(RECORDS SUPPLIED)
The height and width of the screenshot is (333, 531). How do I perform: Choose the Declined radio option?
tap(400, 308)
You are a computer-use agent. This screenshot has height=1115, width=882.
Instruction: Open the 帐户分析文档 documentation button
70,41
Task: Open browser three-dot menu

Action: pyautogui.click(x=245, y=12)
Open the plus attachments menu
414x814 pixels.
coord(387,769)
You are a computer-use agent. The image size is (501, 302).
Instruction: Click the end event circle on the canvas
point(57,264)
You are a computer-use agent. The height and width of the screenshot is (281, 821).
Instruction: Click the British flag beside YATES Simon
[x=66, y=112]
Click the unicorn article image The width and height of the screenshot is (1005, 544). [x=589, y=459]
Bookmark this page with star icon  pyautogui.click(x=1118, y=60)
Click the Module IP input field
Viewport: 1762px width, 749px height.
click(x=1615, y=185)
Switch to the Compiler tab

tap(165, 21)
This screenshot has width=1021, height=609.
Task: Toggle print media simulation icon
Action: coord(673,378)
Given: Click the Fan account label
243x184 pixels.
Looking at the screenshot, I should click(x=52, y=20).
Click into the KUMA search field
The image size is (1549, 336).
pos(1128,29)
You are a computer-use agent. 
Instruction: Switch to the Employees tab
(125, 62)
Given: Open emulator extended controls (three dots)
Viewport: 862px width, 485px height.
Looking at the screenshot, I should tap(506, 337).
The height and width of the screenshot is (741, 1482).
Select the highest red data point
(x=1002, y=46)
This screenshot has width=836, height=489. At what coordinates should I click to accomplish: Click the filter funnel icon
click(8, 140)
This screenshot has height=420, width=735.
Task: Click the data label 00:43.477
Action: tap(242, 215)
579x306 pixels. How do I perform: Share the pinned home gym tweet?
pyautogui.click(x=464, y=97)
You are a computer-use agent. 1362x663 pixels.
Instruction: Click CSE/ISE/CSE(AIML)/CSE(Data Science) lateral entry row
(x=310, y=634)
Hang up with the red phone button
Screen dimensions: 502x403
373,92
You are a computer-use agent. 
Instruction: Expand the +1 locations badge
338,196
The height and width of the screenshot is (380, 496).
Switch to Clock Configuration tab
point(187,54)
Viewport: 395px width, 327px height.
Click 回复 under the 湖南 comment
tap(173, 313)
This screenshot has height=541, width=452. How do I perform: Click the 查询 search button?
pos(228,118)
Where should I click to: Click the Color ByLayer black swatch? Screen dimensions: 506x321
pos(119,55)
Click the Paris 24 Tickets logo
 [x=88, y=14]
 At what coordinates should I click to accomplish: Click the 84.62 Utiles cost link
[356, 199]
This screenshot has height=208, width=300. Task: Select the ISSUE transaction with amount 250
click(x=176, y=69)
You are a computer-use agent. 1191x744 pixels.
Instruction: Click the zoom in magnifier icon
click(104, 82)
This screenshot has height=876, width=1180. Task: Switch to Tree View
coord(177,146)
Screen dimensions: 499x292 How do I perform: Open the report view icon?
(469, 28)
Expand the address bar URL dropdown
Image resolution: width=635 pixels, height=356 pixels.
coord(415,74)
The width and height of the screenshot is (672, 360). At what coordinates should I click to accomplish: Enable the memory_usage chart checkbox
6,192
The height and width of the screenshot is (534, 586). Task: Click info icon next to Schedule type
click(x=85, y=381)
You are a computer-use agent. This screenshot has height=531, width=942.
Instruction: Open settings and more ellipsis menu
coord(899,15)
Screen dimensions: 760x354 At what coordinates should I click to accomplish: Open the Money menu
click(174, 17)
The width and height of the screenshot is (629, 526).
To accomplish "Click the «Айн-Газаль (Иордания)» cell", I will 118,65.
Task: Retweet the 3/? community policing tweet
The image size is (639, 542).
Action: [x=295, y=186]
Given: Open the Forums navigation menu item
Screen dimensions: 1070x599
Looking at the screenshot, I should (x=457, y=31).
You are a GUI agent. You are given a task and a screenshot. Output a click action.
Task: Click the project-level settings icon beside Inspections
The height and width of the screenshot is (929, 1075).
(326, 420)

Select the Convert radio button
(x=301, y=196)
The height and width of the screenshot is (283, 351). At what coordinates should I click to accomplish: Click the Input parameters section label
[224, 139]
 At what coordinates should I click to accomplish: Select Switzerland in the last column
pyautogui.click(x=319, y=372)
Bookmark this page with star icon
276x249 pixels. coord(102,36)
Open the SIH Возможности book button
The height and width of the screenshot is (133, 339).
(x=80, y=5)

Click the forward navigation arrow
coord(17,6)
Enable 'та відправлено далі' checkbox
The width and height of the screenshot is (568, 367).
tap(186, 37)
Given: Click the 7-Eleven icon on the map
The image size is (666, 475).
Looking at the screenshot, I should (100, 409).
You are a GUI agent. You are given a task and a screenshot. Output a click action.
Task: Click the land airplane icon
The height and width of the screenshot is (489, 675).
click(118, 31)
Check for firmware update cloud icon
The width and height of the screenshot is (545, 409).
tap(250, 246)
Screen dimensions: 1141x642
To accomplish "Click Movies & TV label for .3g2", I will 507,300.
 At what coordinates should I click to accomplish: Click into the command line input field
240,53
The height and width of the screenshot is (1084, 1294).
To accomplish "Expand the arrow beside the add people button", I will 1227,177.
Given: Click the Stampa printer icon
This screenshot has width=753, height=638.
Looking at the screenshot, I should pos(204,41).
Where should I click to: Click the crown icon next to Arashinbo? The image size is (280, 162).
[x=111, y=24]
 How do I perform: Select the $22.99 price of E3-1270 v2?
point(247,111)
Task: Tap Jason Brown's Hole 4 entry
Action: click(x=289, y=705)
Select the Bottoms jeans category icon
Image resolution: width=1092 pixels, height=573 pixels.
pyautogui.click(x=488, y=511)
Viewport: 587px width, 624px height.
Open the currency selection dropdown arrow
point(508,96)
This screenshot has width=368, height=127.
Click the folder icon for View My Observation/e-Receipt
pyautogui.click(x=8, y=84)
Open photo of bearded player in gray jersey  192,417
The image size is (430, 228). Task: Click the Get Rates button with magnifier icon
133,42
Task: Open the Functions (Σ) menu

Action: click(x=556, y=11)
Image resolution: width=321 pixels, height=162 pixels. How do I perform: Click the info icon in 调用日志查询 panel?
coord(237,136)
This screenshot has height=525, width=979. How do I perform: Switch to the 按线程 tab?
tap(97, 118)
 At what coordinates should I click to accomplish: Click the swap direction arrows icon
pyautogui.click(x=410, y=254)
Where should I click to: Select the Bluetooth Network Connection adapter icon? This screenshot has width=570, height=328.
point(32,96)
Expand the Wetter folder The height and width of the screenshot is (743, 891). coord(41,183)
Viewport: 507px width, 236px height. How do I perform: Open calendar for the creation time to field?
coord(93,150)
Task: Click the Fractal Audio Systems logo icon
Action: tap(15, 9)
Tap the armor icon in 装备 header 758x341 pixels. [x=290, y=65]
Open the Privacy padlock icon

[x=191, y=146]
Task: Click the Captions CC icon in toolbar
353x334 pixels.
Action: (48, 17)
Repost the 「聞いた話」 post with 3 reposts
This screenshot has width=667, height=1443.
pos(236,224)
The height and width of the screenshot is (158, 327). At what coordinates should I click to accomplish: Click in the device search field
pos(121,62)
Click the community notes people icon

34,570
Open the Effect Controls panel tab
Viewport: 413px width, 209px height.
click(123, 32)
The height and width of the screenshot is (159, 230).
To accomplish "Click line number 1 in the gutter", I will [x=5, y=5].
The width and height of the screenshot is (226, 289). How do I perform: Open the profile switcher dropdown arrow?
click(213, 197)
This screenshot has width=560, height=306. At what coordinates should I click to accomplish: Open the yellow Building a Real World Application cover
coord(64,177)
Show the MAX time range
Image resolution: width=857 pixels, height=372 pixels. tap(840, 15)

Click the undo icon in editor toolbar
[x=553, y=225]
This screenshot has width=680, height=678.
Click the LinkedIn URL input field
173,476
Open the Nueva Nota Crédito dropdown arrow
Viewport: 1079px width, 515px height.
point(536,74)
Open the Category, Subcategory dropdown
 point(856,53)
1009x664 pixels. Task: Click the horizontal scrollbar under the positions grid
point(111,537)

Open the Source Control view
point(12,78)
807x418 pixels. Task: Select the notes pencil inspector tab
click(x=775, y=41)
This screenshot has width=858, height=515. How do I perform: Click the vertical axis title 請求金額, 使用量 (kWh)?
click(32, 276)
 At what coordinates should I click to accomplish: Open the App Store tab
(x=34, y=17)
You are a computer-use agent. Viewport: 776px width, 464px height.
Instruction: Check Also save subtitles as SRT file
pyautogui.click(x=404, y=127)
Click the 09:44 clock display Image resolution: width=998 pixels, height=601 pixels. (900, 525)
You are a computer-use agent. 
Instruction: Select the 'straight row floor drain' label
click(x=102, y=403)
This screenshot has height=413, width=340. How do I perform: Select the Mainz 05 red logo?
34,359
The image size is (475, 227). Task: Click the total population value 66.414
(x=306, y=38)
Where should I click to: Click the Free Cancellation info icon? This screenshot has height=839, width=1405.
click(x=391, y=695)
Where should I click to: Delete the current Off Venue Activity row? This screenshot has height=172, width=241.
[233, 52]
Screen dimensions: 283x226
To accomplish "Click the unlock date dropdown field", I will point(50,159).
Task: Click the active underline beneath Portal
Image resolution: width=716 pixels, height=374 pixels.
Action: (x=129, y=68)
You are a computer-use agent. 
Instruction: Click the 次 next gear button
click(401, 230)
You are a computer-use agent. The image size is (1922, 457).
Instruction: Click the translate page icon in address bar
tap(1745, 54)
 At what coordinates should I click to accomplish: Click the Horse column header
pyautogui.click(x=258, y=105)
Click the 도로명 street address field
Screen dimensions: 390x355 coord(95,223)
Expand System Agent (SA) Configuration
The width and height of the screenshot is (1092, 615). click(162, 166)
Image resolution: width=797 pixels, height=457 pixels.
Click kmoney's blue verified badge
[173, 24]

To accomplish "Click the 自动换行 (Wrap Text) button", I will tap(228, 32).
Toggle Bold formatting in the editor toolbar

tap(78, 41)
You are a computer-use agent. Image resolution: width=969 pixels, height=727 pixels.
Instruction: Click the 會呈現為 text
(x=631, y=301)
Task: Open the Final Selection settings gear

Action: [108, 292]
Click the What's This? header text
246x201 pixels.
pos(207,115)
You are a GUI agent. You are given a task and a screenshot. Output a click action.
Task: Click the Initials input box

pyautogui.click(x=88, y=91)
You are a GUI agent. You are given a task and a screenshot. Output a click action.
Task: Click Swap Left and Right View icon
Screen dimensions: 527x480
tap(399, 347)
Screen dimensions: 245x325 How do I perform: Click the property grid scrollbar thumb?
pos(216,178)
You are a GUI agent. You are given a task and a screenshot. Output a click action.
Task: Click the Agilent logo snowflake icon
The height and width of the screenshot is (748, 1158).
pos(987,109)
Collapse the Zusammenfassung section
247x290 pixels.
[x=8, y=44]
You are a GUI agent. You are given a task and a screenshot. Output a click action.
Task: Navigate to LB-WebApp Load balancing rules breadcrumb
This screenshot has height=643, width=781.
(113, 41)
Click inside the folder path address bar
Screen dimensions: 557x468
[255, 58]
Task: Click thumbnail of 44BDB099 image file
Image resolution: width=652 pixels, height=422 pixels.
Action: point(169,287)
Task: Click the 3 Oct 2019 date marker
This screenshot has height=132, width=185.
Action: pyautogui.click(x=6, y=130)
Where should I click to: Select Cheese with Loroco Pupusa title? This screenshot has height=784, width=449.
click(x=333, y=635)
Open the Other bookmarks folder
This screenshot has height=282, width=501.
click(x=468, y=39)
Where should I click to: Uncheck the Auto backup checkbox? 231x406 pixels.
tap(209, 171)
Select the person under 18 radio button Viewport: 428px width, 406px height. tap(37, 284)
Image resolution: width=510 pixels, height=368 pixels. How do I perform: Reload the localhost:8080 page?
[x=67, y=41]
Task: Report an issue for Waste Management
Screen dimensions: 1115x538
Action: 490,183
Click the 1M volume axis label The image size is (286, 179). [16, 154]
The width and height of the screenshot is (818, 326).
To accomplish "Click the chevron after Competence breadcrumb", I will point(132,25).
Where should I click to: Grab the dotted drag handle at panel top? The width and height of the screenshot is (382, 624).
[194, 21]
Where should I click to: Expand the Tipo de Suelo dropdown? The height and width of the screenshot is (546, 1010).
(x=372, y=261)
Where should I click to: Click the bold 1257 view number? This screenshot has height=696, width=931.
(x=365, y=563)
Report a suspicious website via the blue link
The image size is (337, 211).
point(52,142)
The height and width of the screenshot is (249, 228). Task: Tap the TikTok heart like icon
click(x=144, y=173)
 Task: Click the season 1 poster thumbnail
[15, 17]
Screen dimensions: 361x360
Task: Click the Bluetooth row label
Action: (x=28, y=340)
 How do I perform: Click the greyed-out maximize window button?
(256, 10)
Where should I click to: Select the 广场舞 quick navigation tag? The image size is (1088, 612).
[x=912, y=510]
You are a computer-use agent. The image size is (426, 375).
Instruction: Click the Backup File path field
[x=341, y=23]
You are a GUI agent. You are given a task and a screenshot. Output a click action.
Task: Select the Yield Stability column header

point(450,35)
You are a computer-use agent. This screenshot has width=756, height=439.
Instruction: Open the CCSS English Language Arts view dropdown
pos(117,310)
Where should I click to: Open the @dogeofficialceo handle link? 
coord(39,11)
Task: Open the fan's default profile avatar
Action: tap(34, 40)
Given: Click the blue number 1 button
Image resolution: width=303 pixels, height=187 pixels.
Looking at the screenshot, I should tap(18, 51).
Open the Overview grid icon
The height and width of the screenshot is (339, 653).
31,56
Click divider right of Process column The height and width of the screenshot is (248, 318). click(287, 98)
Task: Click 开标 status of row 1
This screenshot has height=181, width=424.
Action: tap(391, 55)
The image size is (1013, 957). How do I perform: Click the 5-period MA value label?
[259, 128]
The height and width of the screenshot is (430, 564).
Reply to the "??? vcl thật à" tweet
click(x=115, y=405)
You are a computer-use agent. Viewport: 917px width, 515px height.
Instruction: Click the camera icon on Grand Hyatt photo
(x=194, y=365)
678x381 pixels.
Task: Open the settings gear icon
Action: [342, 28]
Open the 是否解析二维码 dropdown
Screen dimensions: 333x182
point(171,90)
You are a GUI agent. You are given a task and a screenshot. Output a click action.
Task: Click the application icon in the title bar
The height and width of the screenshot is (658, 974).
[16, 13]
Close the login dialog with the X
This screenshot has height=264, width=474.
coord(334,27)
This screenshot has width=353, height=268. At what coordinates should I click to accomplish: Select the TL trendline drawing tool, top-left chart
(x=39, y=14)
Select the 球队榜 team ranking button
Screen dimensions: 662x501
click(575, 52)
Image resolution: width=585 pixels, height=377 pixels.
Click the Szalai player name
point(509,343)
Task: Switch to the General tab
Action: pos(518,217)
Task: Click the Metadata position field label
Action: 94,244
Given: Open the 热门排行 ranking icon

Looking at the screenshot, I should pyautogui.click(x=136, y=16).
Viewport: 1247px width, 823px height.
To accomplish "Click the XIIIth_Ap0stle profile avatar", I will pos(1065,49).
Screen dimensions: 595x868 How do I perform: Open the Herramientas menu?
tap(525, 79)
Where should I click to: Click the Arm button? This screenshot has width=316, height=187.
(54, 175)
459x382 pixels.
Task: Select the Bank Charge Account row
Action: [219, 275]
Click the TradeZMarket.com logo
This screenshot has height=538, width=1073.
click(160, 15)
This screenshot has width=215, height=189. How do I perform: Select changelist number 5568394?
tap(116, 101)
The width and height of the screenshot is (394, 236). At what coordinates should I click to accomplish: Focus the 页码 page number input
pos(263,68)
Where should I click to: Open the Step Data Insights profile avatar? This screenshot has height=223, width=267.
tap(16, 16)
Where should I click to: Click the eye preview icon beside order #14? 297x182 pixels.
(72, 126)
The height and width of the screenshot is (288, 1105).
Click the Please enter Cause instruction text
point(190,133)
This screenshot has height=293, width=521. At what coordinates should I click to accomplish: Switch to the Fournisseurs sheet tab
(End RECORDS SUPPLIED)
### ASSIGNMENT
Every line with the string "breadcrumb" in the material should be returned.

### EXERCISE RESULT
Task: Navigate to LB-WebApp Load balancing rules breadcrumb
To accomplish "Click the chevron after Competence breadcrumb", I will point(132,25).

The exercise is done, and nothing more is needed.